It is often more subtle. For instance, for languages that compile to binaries, you have already solved about 95% of the problem. The remaining is mostly things like static vs dynamic linking and how you actually get the binary from a distribution point into some directory on a hard-drive (which is, in part, a separate problem domain - except when it isn't :-)).
Then you have languages that are "half way there", like Java. I suppose there are still people who make what I refer to as "splat style projects", where you unpack some horror-zip containing thousands of files and litter your surroundings with JAR files, config files and other detritus. But you can build everything into a single JAR file that contains all the dependencies and can be run without any other requirement than a sufficiently new Java runtime. And when shown how to do this, most people tend to adopt it as their default build product.
Languages like Python don't have a well-established build product that is self-contained. This places an undue burden on those who package software for distribution. It forces them to involve themselves in concerns that should be contained within the project - not leak out onto everyone's floor and potentially cause accidents.
Packagers have to make sure that "all arms and legs are inside the vehicle" for all possible permutations of system configurations. Which is easy when you have a statically linked binary. Less so when the software in question is more like a cranky, writhing toddler.

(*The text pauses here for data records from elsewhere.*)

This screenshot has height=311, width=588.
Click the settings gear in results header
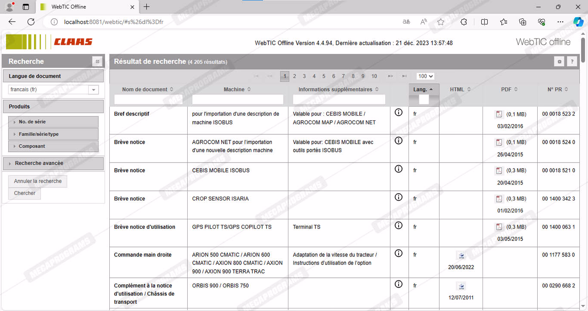(x=559, y=62)
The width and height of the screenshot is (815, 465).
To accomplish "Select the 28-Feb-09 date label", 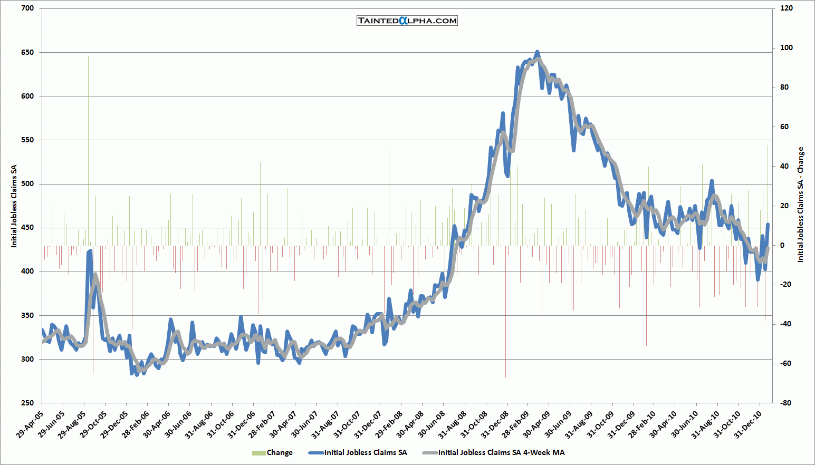I will click(514, 425).
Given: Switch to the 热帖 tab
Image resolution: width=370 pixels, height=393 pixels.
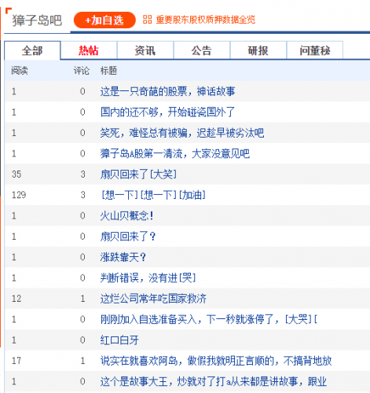Looking at the screenshot, I should (89, 50).
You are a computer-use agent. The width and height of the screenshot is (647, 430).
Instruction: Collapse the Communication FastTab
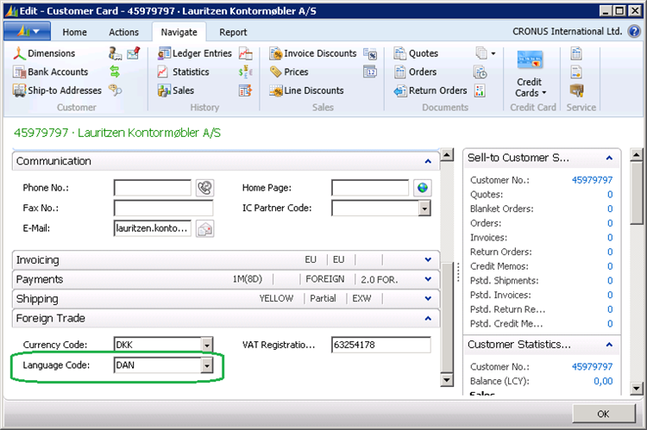point(428,161)
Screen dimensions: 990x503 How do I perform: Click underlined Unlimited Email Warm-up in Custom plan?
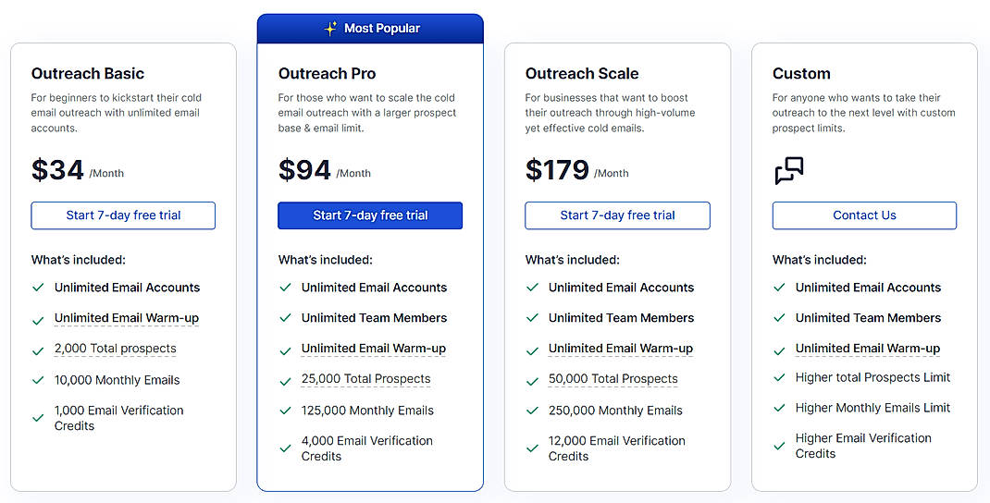click(x=867, y=349)
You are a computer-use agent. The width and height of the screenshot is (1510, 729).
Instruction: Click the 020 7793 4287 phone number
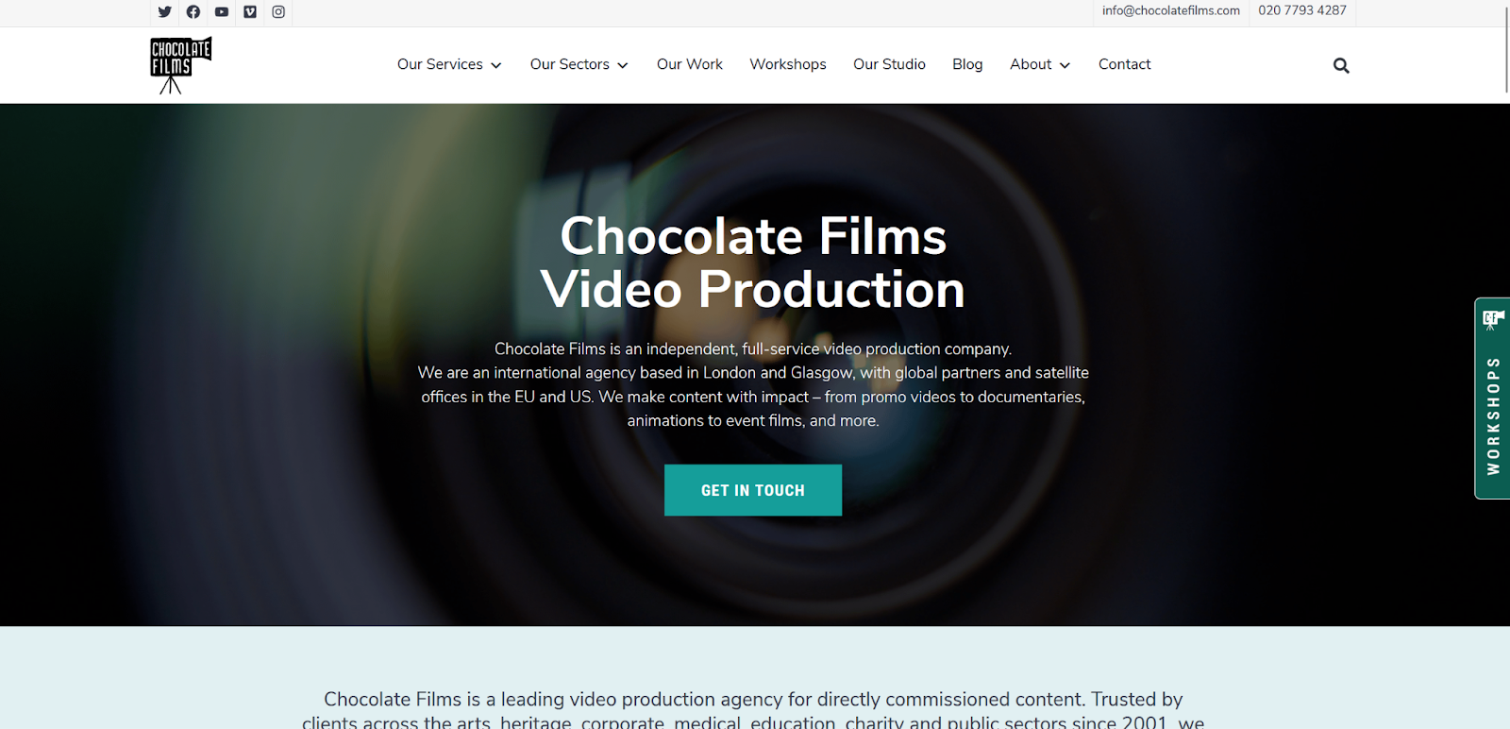(1302, 10)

What really made the problem visible for me was when I worked in an organization where suddenly the place was filled with "data scientists". Mostly math or statistics people. Or more precisely: when more non-engineers started writing code and proved to be not only unable, but unwilling, to learn sufficient software engineering to ensure other people than themselves could actually run the code they wrote.

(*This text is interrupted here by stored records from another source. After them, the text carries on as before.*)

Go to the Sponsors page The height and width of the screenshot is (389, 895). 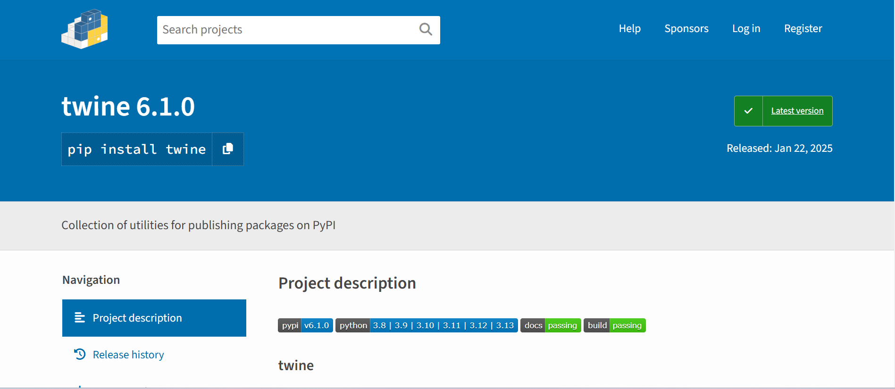pos(686,29)
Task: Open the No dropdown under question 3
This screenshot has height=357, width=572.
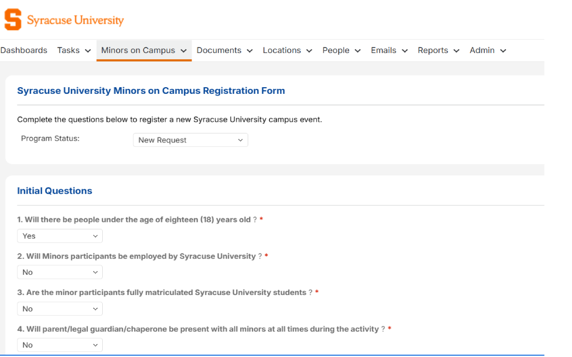Action: (x=59, y=308)
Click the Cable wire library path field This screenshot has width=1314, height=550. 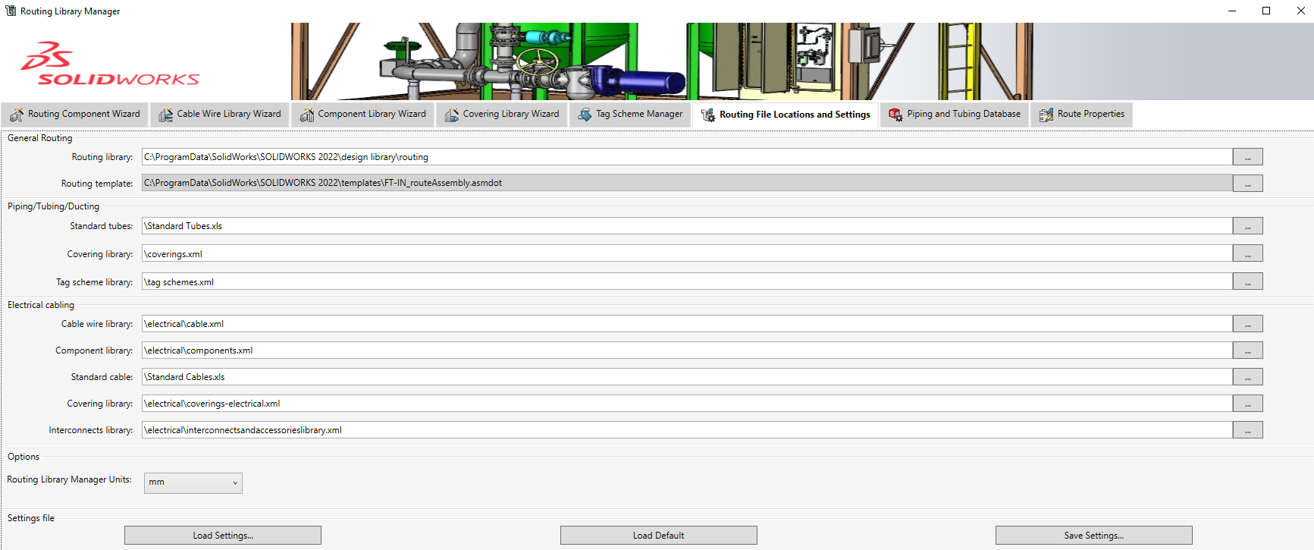point(686,324)
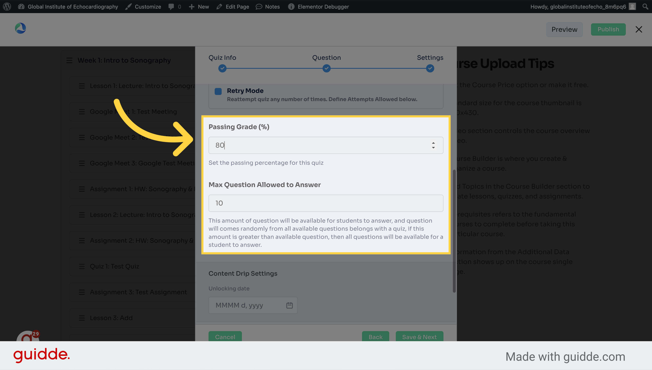Select the Max Question Allowed input field
Screen dimensions: 652x370
coord(325,203)
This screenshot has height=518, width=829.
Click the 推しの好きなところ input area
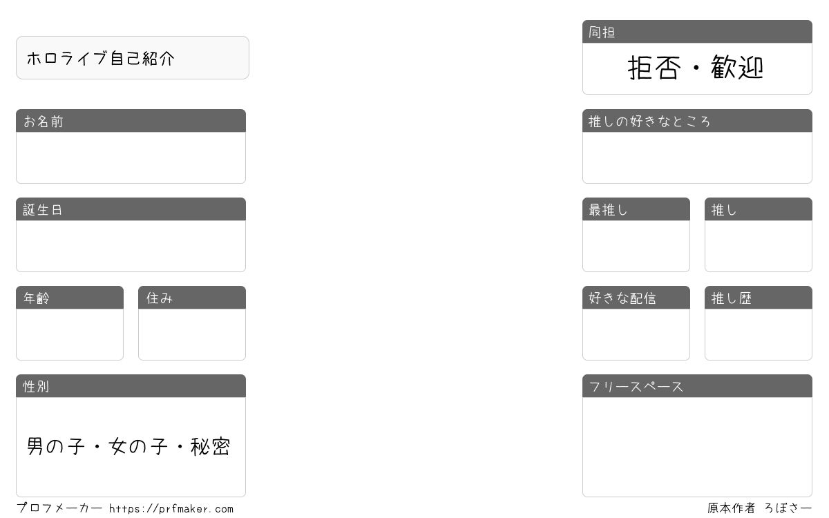[697, 157]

Which was kind of unfortunate because researchers who were unable to reproduce their own computations was a _regular_ occurrence. They simply couldn't figure out how to get their old code to run on their new computer, for instance.
And it isn't because they are jerks. It is because they use tools to get work done. They are not as interested in the tools as the people who make those tools are. To them the rest is noise that wastes their time.

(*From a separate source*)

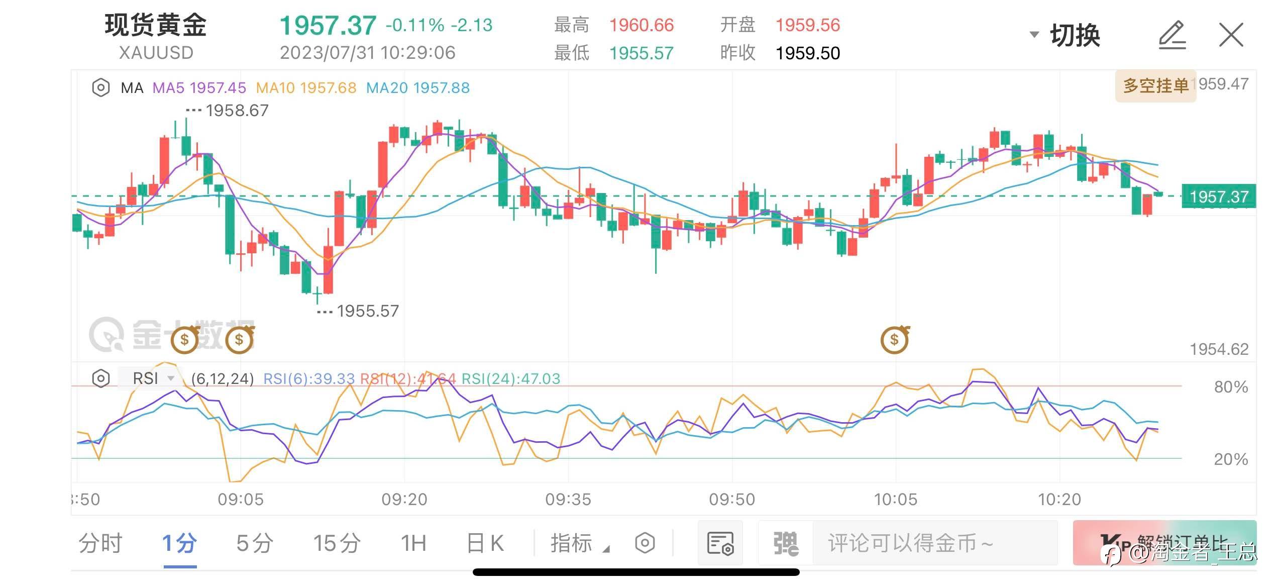Click the 评论可以得金币 comment input field
The width and height of the screenshot is (1272, 588).
click(x=934, y=543)
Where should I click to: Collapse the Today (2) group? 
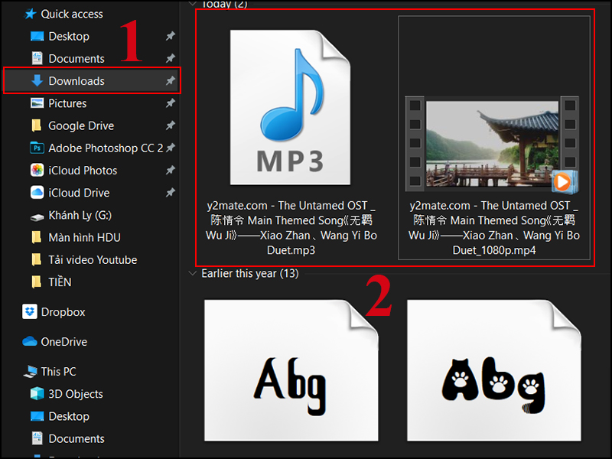[194, 4]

This highlighted the fact that you shouldn't have to be a software engineer in order to produce programs that are easy to distribute - it has to be part of the path of least resistance.
The fact that Python says "not my problem" isn't helpful.
(I think there are interesting lessons to learn from Go. There are a lot of things I don't like about Go, but almost every instance where the language developers put their foot down and said "this is how we do it" actually made things better for everyone. It might not be your favorite way of doing things, but someone has made a choice - which is better than "I don't know...do whatever you like")
Good point about scientists being quite terrible and software mainteinability - I've encountered it quite a few times myself and from what I've heard its not much better elsewhere.
I blame the publish-or-perish mechanics and grant approval process not actually motivating the participants in any way to write maintainable or reusable code. Like, I don't say they should make it good enough for industry to consume, but at least for the followup scientist to build in the work to run!
But thinking about it, even in the computer science course I studied there was hardly any emphasis on software maintenance, cove versioning or even how to collaborate with others - all non technical courses were basically about being and analyst and planning how to write a project, with zero interaction with others.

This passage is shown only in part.